While ferrying the army train across the Tennessee river, the flat in charge of Sergeant S. C. Foreman of the Oglethorpes, brought in a box or case containing three hundred pounds of nice dry salted bacon. It was reported to me that they had found it floating down the river and supposed it had been thrown in by the Federal garrison at Florence to prevent its capture by Hood's army. I swallowed the story and some of the meat and had no occasion to question the correctness of the information until Sam Woods told me in '98 that he found it lying in shallow water near the river bank, and George McLaughlin afterwards intimated that it was stolen from the wagon train. Whatever may have been the method by which it came into our possession I remember that it was divided among the members of the company as extra rations. I recall the further fact that my mess secured that afternoon a large wash pot and a supply of corn and boiled up a peck or two of "lye hominy." On the next day we began our march to rejoin the army and for 17 miles, in addition to my gun, bayonet, cartridge box and forty rounds of cartridges, heavy blanket, tent fly and haversack with two day's rations, I carried 6 or 8 pounds of this bacon and a bucket of the hominy. The aggregate weight must have been 50 or 60 pounds, a pretty fair load for a "light weight."

"WHO ATE THE DOG."

This inquiry, while not invested with the same degree of mystery, nor enjoying as large a measure of notoriety as "Who struck Billy Patterson?" nevertheless echoed on many a hillside and enlivened many a camp fire on our trip to Nashville. The incident which gave rise to it occurred soon after we left the Tennessee river on this ill-fated tramp. To prevent depredations upon the property of citizens along the route of our march, a provost guard had been formed, in command of which was placed an officer now living not a thousand miles from Augusta, but who shall be nameless here, partly out of respect to his feelings and partly out of regard for my own. He has warned me that a different course would be followed by an aggravated case of assault and battery and I do not care to put the courts to unnecessary expense.

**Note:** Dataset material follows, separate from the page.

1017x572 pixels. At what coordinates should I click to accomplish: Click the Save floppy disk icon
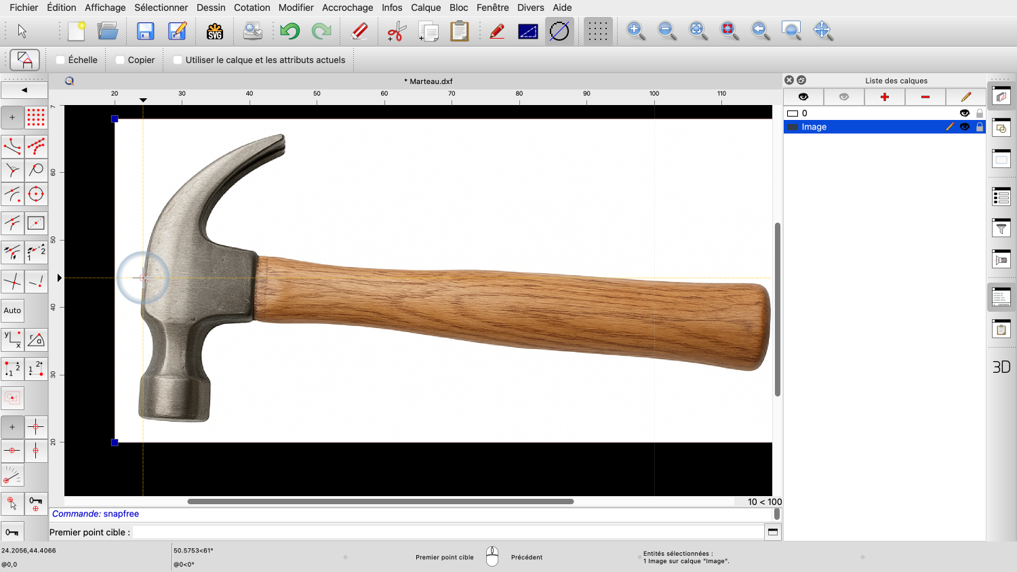[145, 31]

Stringent orders were issued by Gen. Smith to arrest any man found in possession of fresh meat, for which he could give no satisfactory account. Several arrests had been made and the captured meat had been confiscated and appropriated by the provost guard to their own use, benefit and behoof. To the men engaged in these depredations, justified in their eyes by the shortness of their rations, these captures became a little monotonous and they determined to find some means of retaliation. One day a soldier was seen tramping through the woods with a suspicious looking sack swinging from his shoulder and one of the guard ordered him to halt. Instead of obeying the command he gave leg bail and the guard started in pursuit.

The forager encumbered with the weight of his plunder finally dropped it and made his escape. The sack was found to contain, apparently, a leg of mutton nicely dressed, which was turned over to the officer in command.

In view of this tempting addition to the bill of fare, a brother officer, who has since turned his sword into a spatula and is as well versed now in drugs as he was then in tactics, was an invited guest at the midday meal that day. Ample justice was done to the menu by all concerned and all went merry as a marriage bell until the command had halted for the night and the men, wearied by the day's march, were resting around their camp fires. And then a change came o'er the spirit of their dream. From one end of the camp, up through the stillness of the evening air, there rose a cry, that like of noise of many waters, rang and reverberated to its farthest bounds, "Who ate the dog?" And as its echoes died away, from another camp fire in the same stentorian tones there came the answer, "Lieut ——," naming the officer of the provost guard. And on through the entire evening, at brief intervals and without the stimulus of an encore the program was repeated. And now as there flitted across the mental vision of the officer aforesaid the memory of the mutton chops that had seemed so savory and toothsome, there came to him a dim suspicion that he had been the victim of misplaced confidence. Was it mutton or was it dog? As he debated the question pro and con, he was forced to admit with Shakespeare that "all that glitters is not gold," and with Longfellow, that "things are not what they seem," and with Whittier that—

"Of all sad thoughts of tongue or pen,
The saddest are these, it might have been"—a dog.